I’ve been waiting for our readings to discuss how the exposure to pain is not
uniform. I’ve wanted someone to talk to me about how certain teachers, like
students, are exposed to pain to different degrees. How the discussing and
sharing of pain can be violent and it’s particularly insidious when someone questions
you about the validity of your pain. I would hope (and believe) that my
professors would back me up when I share my experience but what about when a
student disagrees with me as the teacher? I worry about the (hopefully) small
minority of students that are active white supremacists or bigoted students in
general. I don’t think that people should have a right to their opinion when
the exposal of that opinion is violent in and of itself. What kinds of support
do we foster for teachers who are imperfect but have inherited a legacy of
being silenced and oppressed? I don’t think teachers should have to sacrifice
themselves to be revolutionary and how liberatory can the project of education
be if it’s is only taught by the most privileged? How can true revolutionary
praxis be fostered if teachers are only part of dominate groups or are forced
to sacrifice their health?
Violence isn’t evenly distributed and, by definition, nor
are structural protections against oppression. The logic within critical
communication pedagogy seems to individualize the teacher’s responsibility and
critical pedagogy scholars need to attend to how privilege implicates exposure
to violence in dialogic teaching. Freire states that the oppressor and the
oppressed are equally hurt in a system of structural domination but that isn’t
true given the material implications of politics and therefore teaching. When
Fassett and Warren discuss how there is a normalization of pain and sacrifice
within the academy as well as how they love their conservative godmother,
there seems to be an implication of privilege because only certain individuals occupy
positions where such violence and stakes are minimized.
I get that the struggle is not pretty or proper, but, in order to revolutionize the academy, we need to discuss how teaching burdens are unevenly distributed. I understand that oppressive violence from all the isms is endemic and therefore we have to try; however, I think it’s a move to innocence and an erasure of violence to not discuss the ways that certain teachers are harmed more than others in the process of dialogic teaching.
Hi Kinny,
ReplyDeleteThank you for a really thoughtful and engaging post. It's really easy for me to get wrapped up in the power of intellectual thought and to forget that we are able to critique it and ask for more. It's an inspiring reminder to see you do it so thoughtfully and without repentance.

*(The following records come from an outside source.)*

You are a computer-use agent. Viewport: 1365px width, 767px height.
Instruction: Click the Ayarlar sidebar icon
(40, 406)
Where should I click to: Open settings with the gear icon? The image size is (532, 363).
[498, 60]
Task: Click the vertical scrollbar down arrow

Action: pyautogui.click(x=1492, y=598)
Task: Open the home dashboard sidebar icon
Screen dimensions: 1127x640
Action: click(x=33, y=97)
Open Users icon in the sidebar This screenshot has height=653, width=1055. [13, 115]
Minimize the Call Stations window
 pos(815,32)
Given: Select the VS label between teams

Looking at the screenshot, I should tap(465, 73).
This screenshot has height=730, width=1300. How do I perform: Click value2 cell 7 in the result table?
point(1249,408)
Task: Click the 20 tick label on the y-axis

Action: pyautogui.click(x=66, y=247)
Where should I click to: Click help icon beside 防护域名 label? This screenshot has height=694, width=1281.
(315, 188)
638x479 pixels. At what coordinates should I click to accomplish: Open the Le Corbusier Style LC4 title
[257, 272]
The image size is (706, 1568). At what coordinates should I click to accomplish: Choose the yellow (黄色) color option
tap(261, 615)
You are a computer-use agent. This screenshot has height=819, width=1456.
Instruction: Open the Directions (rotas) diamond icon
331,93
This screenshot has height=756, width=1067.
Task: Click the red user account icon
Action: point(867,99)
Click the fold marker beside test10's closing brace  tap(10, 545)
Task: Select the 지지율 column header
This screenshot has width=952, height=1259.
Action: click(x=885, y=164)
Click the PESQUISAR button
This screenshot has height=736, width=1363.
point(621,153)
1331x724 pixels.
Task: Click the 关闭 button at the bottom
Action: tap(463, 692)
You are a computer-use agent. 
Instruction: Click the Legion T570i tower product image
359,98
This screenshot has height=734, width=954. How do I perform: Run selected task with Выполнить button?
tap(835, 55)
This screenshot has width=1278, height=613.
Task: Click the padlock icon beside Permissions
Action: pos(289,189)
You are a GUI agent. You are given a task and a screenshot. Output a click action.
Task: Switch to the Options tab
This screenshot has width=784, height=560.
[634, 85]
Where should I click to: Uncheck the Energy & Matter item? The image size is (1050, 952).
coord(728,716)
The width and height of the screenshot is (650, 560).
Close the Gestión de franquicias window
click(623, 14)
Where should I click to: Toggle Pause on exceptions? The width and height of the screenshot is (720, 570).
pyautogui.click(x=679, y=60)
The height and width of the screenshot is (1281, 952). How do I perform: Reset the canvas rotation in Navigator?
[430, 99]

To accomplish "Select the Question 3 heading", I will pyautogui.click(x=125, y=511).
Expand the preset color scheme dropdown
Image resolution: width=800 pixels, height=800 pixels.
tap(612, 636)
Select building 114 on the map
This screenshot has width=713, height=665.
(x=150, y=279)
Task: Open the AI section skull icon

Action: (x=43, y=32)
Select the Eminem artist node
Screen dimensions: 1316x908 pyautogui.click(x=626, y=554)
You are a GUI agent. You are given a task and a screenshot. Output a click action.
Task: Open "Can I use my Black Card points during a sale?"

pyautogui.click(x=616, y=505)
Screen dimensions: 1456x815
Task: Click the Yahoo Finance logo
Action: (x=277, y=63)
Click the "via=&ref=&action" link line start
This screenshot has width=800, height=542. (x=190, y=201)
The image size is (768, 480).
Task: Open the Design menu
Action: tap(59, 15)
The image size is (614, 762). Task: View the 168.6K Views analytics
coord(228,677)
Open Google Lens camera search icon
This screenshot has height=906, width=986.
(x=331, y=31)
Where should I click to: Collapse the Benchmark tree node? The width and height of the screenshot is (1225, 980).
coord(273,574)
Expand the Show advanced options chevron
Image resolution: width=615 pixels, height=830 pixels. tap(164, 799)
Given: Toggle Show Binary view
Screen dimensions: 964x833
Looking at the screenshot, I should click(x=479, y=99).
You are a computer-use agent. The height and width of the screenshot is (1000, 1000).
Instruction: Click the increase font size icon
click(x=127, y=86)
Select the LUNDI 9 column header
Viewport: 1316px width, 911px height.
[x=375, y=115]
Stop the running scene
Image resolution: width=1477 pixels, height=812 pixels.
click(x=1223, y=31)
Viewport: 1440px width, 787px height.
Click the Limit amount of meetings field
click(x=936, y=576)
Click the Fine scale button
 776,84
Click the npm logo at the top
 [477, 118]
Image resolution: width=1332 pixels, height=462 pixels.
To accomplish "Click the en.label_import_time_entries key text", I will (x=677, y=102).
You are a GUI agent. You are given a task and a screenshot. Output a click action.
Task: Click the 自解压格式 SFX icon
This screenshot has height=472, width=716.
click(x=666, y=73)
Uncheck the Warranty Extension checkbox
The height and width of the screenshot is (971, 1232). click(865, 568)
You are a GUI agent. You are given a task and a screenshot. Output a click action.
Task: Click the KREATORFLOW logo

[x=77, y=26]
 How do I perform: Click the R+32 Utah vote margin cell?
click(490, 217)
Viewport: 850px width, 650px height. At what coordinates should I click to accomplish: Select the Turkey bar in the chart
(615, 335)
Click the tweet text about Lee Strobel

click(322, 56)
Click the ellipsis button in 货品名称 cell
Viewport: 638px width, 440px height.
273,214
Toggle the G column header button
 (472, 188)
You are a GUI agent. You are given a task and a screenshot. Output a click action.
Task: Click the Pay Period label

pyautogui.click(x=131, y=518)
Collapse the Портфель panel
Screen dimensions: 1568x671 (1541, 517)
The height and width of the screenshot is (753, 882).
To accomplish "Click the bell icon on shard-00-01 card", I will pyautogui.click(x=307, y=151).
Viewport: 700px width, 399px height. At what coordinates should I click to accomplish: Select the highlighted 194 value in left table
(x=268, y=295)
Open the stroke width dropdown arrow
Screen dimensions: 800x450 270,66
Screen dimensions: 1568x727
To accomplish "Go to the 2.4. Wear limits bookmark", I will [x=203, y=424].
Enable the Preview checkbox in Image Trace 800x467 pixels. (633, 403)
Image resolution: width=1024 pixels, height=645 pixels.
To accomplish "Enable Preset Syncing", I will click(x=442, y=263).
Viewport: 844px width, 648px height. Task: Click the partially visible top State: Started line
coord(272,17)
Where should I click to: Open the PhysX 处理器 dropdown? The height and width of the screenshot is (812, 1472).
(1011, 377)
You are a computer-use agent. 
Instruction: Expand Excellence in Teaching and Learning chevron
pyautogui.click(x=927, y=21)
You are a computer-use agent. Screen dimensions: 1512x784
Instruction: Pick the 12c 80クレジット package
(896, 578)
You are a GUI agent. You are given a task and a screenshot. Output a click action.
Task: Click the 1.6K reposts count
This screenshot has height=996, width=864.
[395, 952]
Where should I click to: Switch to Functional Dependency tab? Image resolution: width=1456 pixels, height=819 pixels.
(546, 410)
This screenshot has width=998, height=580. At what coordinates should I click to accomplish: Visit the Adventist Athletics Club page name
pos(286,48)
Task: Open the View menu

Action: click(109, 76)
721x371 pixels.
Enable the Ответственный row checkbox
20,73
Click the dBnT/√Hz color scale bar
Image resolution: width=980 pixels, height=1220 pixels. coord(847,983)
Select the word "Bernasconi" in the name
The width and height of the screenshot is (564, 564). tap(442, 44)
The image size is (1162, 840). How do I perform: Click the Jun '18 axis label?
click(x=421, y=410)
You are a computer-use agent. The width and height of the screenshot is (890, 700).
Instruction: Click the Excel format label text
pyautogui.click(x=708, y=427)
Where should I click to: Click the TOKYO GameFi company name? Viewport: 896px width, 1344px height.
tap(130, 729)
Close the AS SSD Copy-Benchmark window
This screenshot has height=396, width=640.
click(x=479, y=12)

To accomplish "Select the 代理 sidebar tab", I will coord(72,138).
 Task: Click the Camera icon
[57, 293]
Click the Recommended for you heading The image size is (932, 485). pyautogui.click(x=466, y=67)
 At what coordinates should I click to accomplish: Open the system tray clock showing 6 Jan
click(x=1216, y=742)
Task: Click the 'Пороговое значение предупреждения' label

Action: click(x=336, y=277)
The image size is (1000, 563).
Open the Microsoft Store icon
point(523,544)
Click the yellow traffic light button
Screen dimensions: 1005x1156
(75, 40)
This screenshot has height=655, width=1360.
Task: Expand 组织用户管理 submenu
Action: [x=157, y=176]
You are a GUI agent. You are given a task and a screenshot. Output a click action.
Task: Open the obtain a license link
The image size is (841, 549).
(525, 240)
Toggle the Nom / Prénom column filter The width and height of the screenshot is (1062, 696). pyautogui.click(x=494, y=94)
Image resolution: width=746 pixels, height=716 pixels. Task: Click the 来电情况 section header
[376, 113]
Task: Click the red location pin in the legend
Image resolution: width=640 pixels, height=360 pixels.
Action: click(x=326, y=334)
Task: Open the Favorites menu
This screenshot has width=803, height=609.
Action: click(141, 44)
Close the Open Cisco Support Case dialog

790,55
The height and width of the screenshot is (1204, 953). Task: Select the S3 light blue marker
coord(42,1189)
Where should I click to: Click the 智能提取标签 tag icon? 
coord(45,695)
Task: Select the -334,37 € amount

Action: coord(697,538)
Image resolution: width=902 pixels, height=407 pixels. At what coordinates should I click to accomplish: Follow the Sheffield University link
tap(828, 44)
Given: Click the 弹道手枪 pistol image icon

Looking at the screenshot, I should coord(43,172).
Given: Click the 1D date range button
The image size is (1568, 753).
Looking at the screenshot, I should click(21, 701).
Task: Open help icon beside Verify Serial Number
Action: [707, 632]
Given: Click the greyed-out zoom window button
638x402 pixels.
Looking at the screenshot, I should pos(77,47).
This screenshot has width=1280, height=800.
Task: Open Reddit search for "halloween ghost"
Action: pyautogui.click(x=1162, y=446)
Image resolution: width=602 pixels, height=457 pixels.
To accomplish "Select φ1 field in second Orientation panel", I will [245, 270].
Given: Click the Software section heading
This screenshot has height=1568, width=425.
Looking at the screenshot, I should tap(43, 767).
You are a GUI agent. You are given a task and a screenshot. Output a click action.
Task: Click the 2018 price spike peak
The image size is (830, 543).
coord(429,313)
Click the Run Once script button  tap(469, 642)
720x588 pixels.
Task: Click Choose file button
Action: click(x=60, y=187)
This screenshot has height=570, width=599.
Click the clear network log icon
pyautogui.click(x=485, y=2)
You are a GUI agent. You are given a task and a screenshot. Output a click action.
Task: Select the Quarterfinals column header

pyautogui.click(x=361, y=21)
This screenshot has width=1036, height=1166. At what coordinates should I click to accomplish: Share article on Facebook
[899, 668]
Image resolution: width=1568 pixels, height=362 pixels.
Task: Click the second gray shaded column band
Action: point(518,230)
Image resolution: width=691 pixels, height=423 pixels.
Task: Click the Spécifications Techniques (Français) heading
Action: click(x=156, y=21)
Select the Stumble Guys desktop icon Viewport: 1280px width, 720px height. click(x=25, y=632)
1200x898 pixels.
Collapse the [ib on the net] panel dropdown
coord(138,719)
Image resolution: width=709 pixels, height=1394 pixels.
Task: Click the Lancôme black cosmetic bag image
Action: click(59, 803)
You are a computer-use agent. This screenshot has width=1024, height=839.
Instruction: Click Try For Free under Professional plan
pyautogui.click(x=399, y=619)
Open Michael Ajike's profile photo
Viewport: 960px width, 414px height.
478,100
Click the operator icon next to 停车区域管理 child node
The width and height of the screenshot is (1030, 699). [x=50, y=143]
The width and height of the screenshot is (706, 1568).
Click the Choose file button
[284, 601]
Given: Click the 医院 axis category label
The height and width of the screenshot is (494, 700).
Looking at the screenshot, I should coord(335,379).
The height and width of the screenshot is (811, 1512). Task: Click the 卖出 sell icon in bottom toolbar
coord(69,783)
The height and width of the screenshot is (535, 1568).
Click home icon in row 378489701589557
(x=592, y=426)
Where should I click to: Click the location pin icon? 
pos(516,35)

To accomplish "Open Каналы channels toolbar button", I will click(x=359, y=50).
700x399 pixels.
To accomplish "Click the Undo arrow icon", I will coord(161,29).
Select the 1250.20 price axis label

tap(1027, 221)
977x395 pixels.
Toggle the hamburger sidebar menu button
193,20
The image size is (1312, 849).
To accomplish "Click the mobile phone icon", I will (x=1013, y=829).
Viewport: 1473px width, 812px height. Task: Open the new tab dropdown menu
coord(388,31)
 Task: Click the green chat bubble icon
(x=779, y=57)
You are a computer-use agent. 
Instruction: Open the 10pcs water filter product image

There's a lot in your post that's worth talking about, but I want to highlight something that I feel comfortable speaking to and really enjoyed. You say that: "we haven’t discussed the extent to which someone has to be vulnerable, but I think that different situations would require different levels of vulnerability. Vulnerability therefore seems like an orientation rather than a simple metric." I couldn't agree more.
I think of offering vulnerability as both a tool and a skill. It can be used in a variety of applications, and - importantly for your argument about the inequality of violence and oppression - one that does not deserve to be meted out by all parties equally. At least, not in an ideal world.